Cooper concluded by saying she was excited about the many innovative programs in Tennessee that are netting real results. She added, however, that moves toward better health outcomes don’t just happen. “It takes focus. It takes determination, and it takes a fundamental belief that wherever you are in these rankings you can change … and you can change for the good.” Cooper added the work being done in Tennessee transcends traditional silos and integrates the public and private sector.
“Without the groundswell of public support at the individual, resident level, we would not have been able to take action and change behaviors,” she said. “My sincere thanks go to all Tennesseans who helped us turn the tide to make Tennessee a healthier state.” She added, “Obviously, our work is not done. We see many opportunities for improvements. We want to hold our gains but continue to improve health outcomes. We look forward to additional success in the coming years.”
How Tennessee Fares in the Rankings
Overall 2010 Ranking: 42
Strengths: high immunization coverage (94.1 percent of children ages 19-35 months), low prevalence of binge drinking (8.8 percent of population), low geographic disparity within the state (9.5 percent), ready availability of primary care physicians (121.2 per 100,000 population).
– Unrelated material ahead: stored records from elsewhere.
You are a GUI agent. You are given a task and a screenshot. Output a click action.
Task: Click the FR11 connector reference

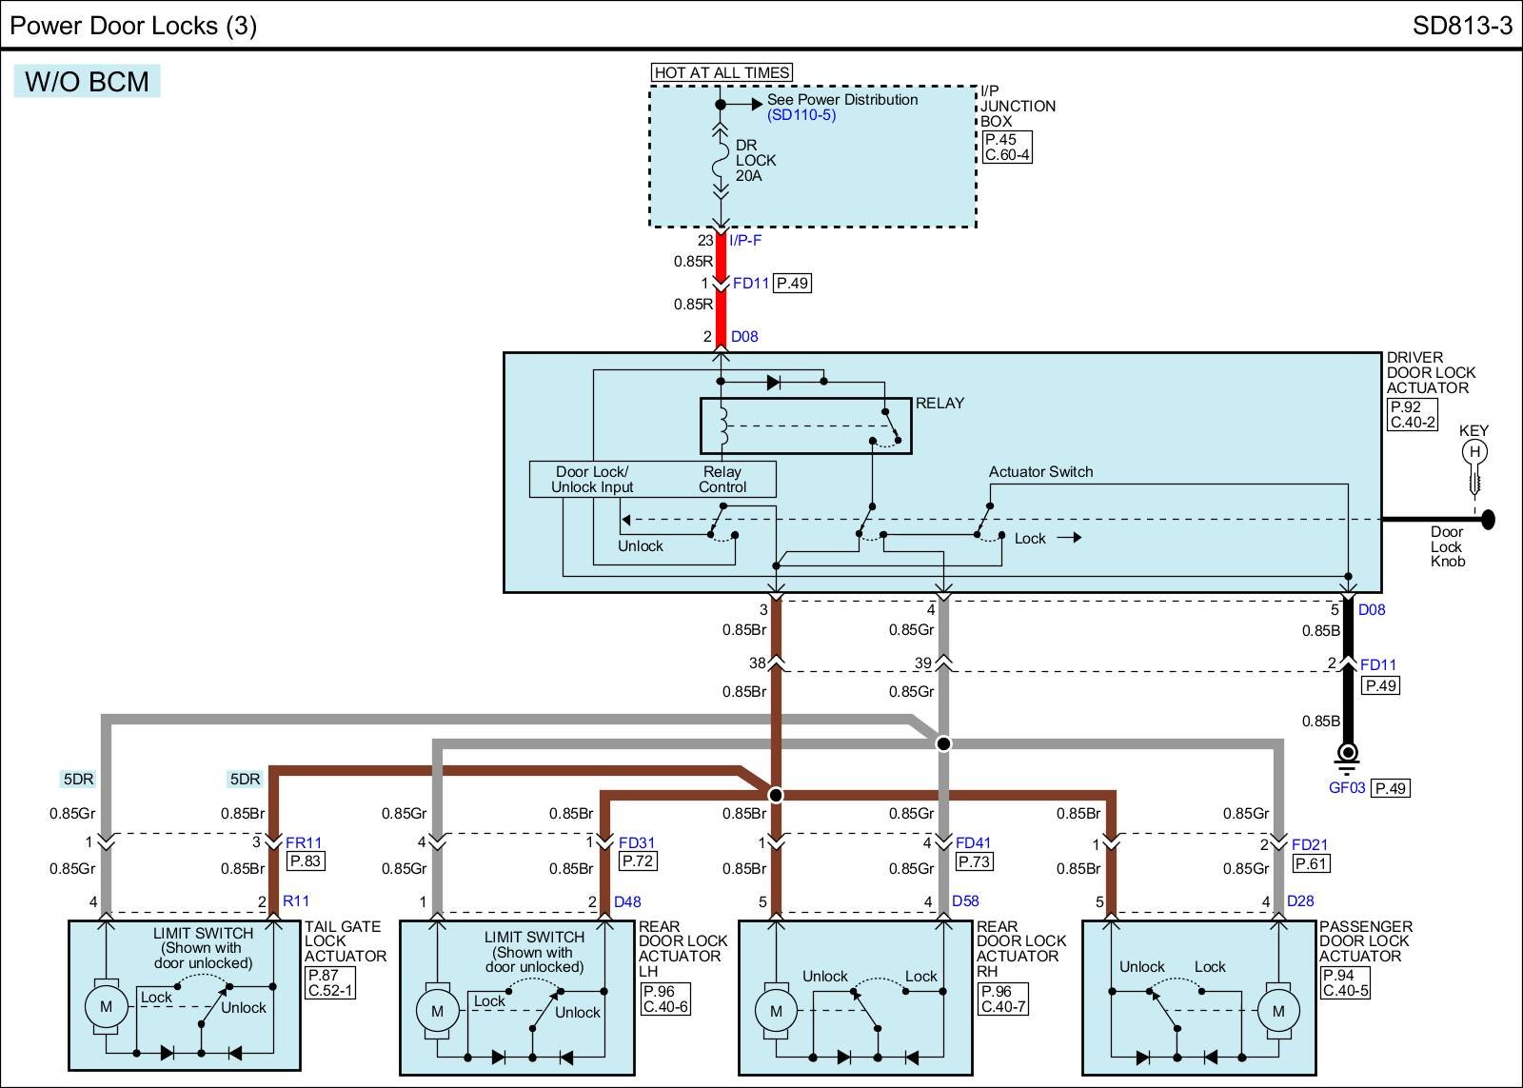click(304, 843)
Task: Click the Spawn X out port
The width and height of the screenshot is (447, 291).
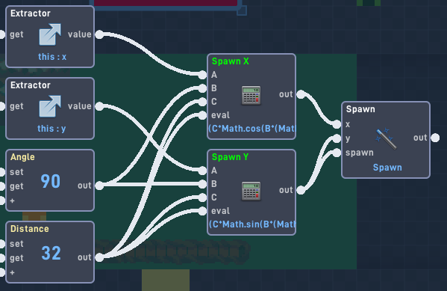Action: (301, 94)
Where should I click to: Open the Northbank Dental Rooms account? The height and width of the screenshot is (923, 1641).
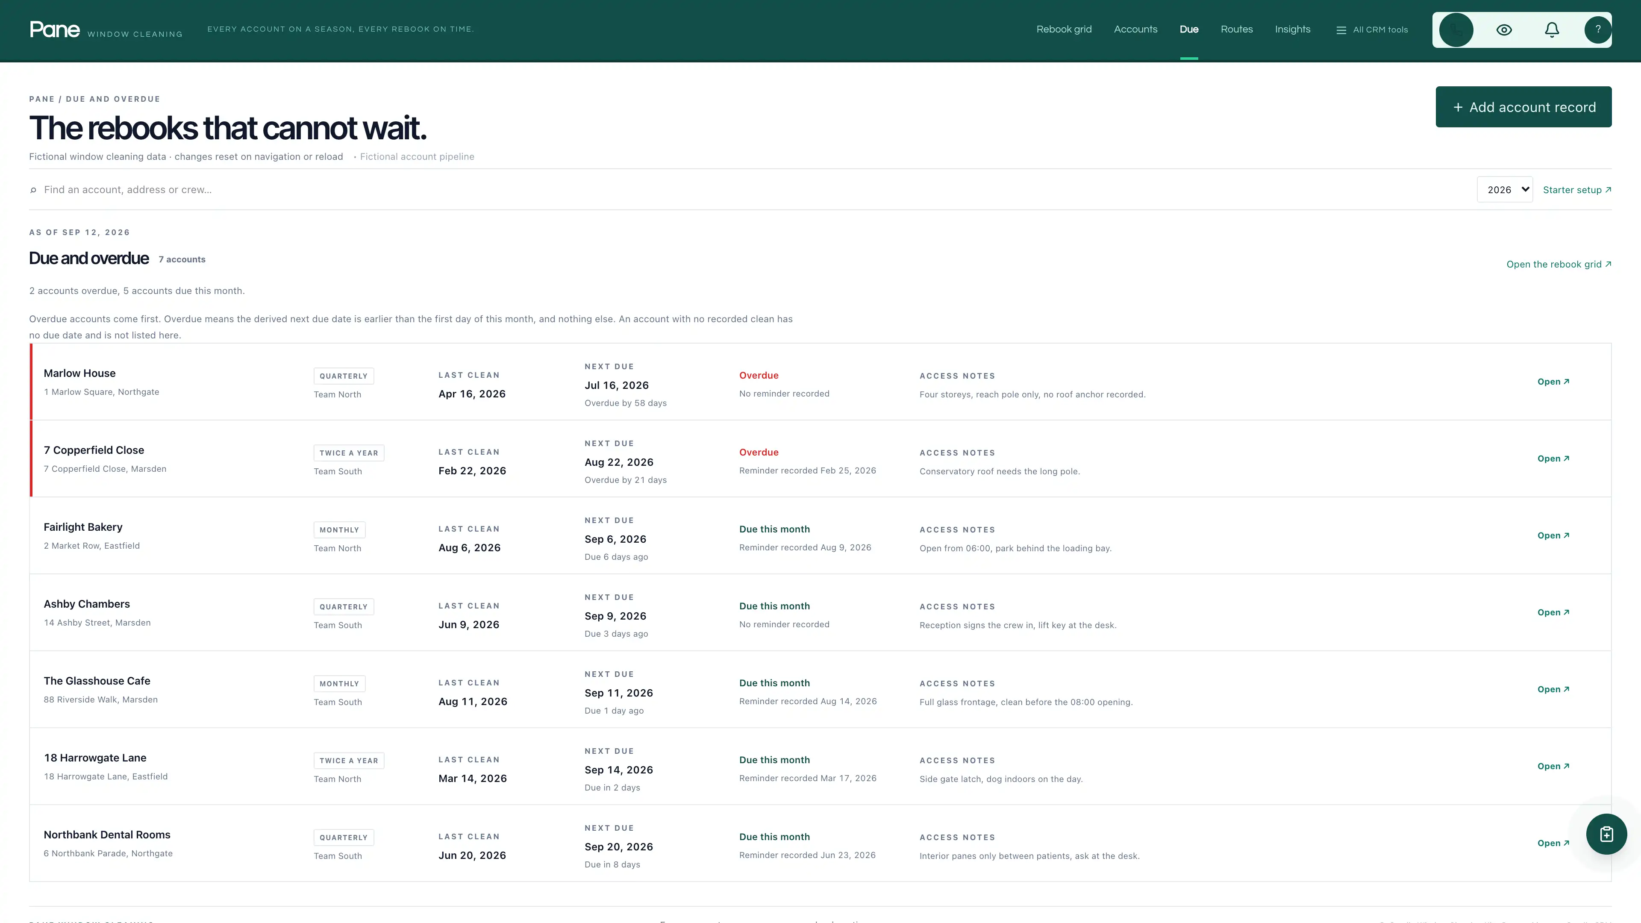coord(1553,843)
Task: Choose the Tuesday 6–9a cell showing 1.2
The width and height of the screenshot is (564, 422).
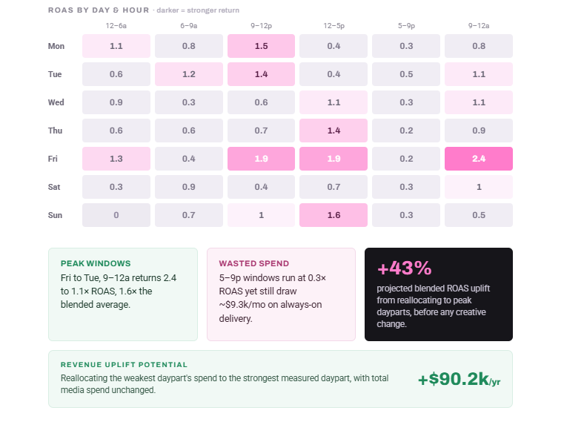Action: click(x=189, y=74)
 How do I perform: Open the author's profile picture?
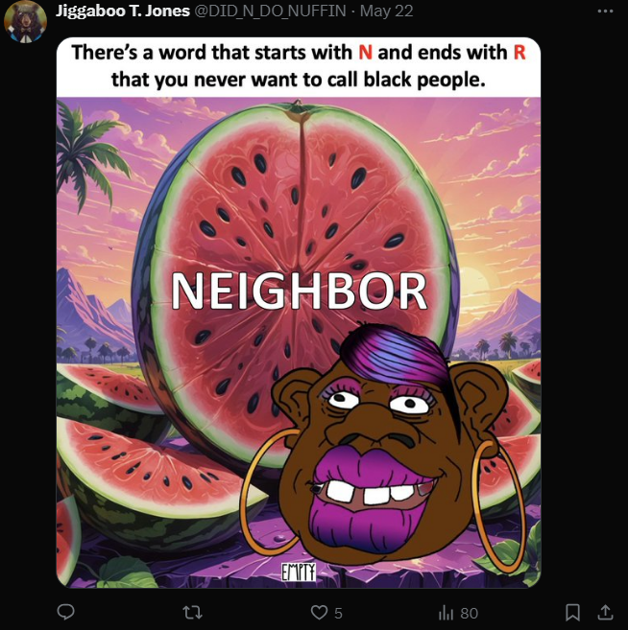point(25,21)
Challenges: high prevalence of obesity (32.8 percent of population), high rate of preventable hospitalizations (87.7 percent discharges per 1,000 Medicare enrollees), high violent crime rate (668 offenses per 100,000 population), high infant mortality rate (8.5 deaths per 1,000 live births), high rate of cancer deaths (215.3 per 100,000 population) and high rate of cardiovascular deaths (326.4 per 100,000 population).
Significant Changes: While still high, the violent crime rate decreased from 722 to 668 per 100,000 population in the past year; the number of preventable hospitalizations declined from 100.6 to 87.7 discharges per 1,000 Medicare enrollees; smoking prevalence decreased from 26.7 percent to 22 percent over five years. However, the number of poor physical health days (in the previous 30 days) increased from 3.7 to 4.6 days.
General Observation: Tennessee ranks higher for determinants than for outcomes. However, this indicates that overall healthiness should improve over time.